=== Teks yang ditampilkan ===
Keenam negara bagian GCC memiliki target energi terbarukan. UEA, yang berencana memproduksi 30 persen energinya dari energi terbarukan dan nuklir pada 2030, telah mengaktifkan pembangkit listrik tenaga nuklir komersial pertama di dunia Arab pada tahun 2020 dan menginvestasikan 54 miliar dolar AS dalam penelitian dan infrastruktur selama tujuh tahun ke depan. Sasaran Arab Saudi adalah menghasilkan 50 persen listriknya dari energi terbarukan pada tahun 2030, sementara Oman berencana mencapai 30 persen. Sasaran Bahrain dan Qatar adalah 20 persen; Kuwait adalah 15 persen. Jika semua tujuan ini tercapai, maka akan ada lebih dari 80 Gigawatt kapasitas tenaga surya yang akan ditambahkan ke wilayah ini pada akhir tahun 2030, atau setara dengan total kapasitas pembangkit listrik di Inggris.
Negara-negara Teluk juga membutuhkan energi terbarukan untuk membantu menurunkan biaya desalinasi, sebuah proses intensif energi dan karbon untuk menghilangkan garam dari air laut. Di UEA, konsumsi air mencapai 500 liter per kapita per hari, salah satu angka tertinggi di dunia. (Rata-rata air di Eropa adalah sekitar 150 liter.) Lebih dari 40 persen air tersebut berasal dari desalinasi. Di kawasan Teluk, kapasitas desalinasi diperkirakan meningkat hampir dua kali lipat pada tahun 2030.
Namun karena dihadapkan pada serbuan energi terbarukan di negara-negara maju, negara-negara GCC tertinggal jauh. Energi terbarukan menyumbang kurang dari 1 persen pembangkit listrik di Bahrain, Arab Saudi, Qatar dan Oman; telah mencapai 7 persen di UEA. Sebaliknya, Norwegia, yang mengekspor minyak dan gas senilai 177 miliar dolar AS pada tahun 2022, memperoleh lebih dari 70 persen energi domestiknya dari sumber-sumber rendah karbon.

=== Tugas 1 ===
Tolong tulis ulang seluruh baris catatan di bawah, lalu kalikan setiap angka dalam jawabannya (koordinat klik dan ukuran viewport) dengan 1,2 dan bulatkan ke bilangan bulat terdekat, dengan nilai setengah dibulatkan ke atas. Angka lain dalam catatan dibiarkan tetap, dan gambar tidak disertakan.

=== Bahan sumber ===
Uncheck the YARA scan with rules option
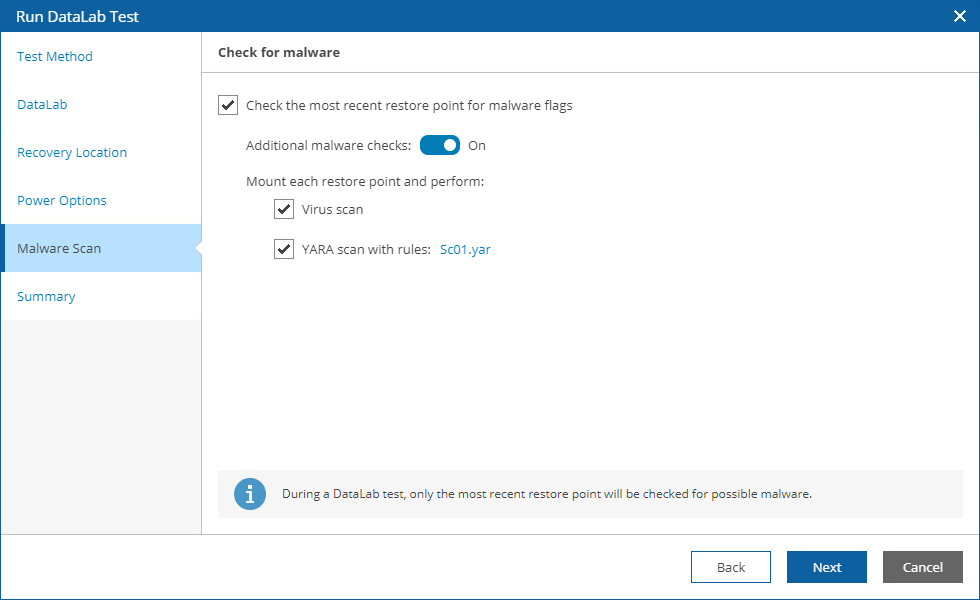Viewport: 980px width, 600px height. click(284, 249)
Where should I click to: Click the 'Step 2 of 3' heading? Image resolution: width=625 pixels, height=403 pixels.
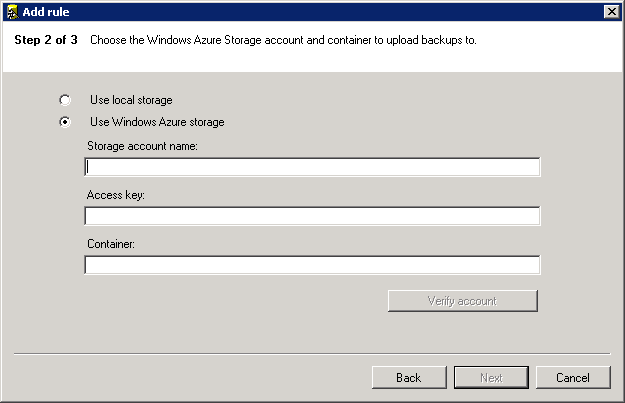click(46, 41)
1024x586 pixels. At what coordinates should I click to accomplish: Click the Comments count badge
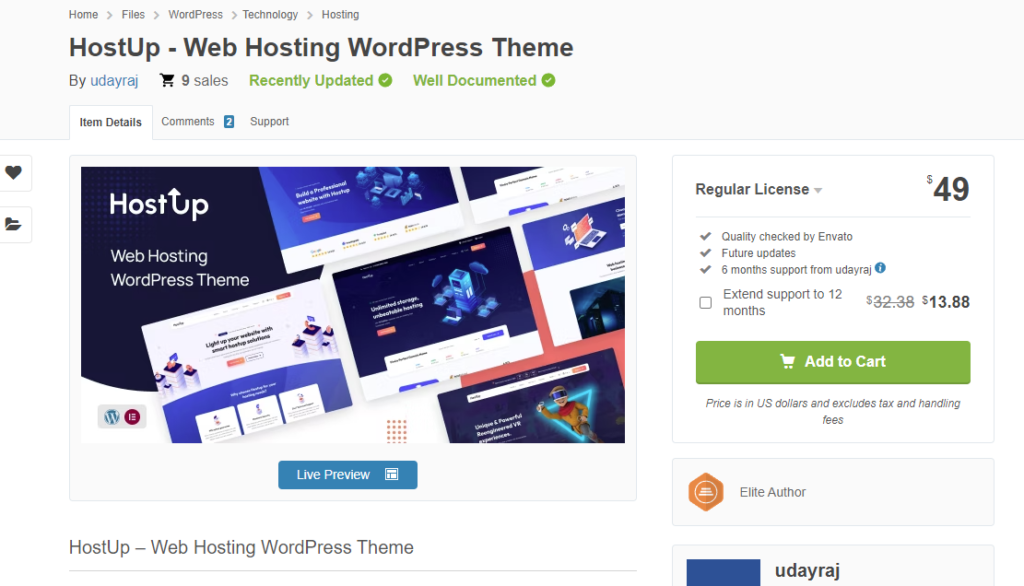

=== Tugas 2 ===
Lanjutkan teks tentang energi terbarukan di negara-negara Teluk dari kalimat terakhirnya.

=== Jawaban latihan 1 ===
Uncheck the YARA scan with rules option
Viewport: 1176px width, 720px height. click(341, 299)
Where should I click to: Click the 'Step 2 of 3' heading? Image resolution: width=625 pixels, height=403 pixels.
click(55, 49)
1024x586 pixels. At what coordinates should I click to accomplish: Click the Comments count badge

=== Jawaban latihan 2 ===
Para pemimpin negara-negara Teluk mulai membicarakan masa depan di mana mereka tidak akan bergantung pada pendapatan minyak. Menjelang COP28, UEA khususnya sudah mulai mengubah retorikanya. Sultan Al Jaber, presiden COP28 dan ketua Adnoc, meminta delegasi dari hampir 200 negara yang hadir untuk menetapkan target peningkatan tiga kali lipat energi terbarukan pada tahun 2030.
Namun negara-negara Teluk juga sangat ingin meningkatkan kapasitas minyak dan gas, dan mengandalkan teknologi penangkapan karbon untuk membantu mereka meningkatkan produksi. Arab Saudi menghabiskan miliaran dolar untuk meningkatkan kapasitas produksi minyak hariannya menjadi 13 juta barel pada tahun 2027, dibandingkan dengan 12 juta barel saat ini, dan untuk meningkatkan produksi gasnya lebih dari 50 persen pada dekade ini. Tahun lalu, Adnoc mengumumkan investasi sebesar 150 miliar dolar AS selama lima tahun pada proyek minyak dan gas.
Ironisnya, meningkatkan ekspor minyak sambil menambah kapasitas energi terbarukan di dalam negeri akan membantu negara-negara GCC mencapai tujuan net-zero. Seperti Norwegia, negara-negara Teluk mendapat manfaat dari kekhasan penghitungan karbon internasional: Minyak dan gas yang diekstraksi tidak diperhitungkan dalam metrik pengurangan karbonnya, namun dihitung berdasarkan negara tempat minyak tersebut dibakar.
Terus menjual minyak dan gas selama beberapa dekade, di mana pun minyak tersebut digunakan, kemungkinan besar akan menimbulkan bencana besar bagi iklim. Untuk mencapai net-zero secara global pada tahun 2050, dan mempertahankan peluang untuk membatasi pemanasan hingga 1,5 derajat Celcius, proyeksi Badan Energi Internasional menyerukan tidak ada minyak dan gas baru selain proyek yang telah disetujui pada tahun 2021.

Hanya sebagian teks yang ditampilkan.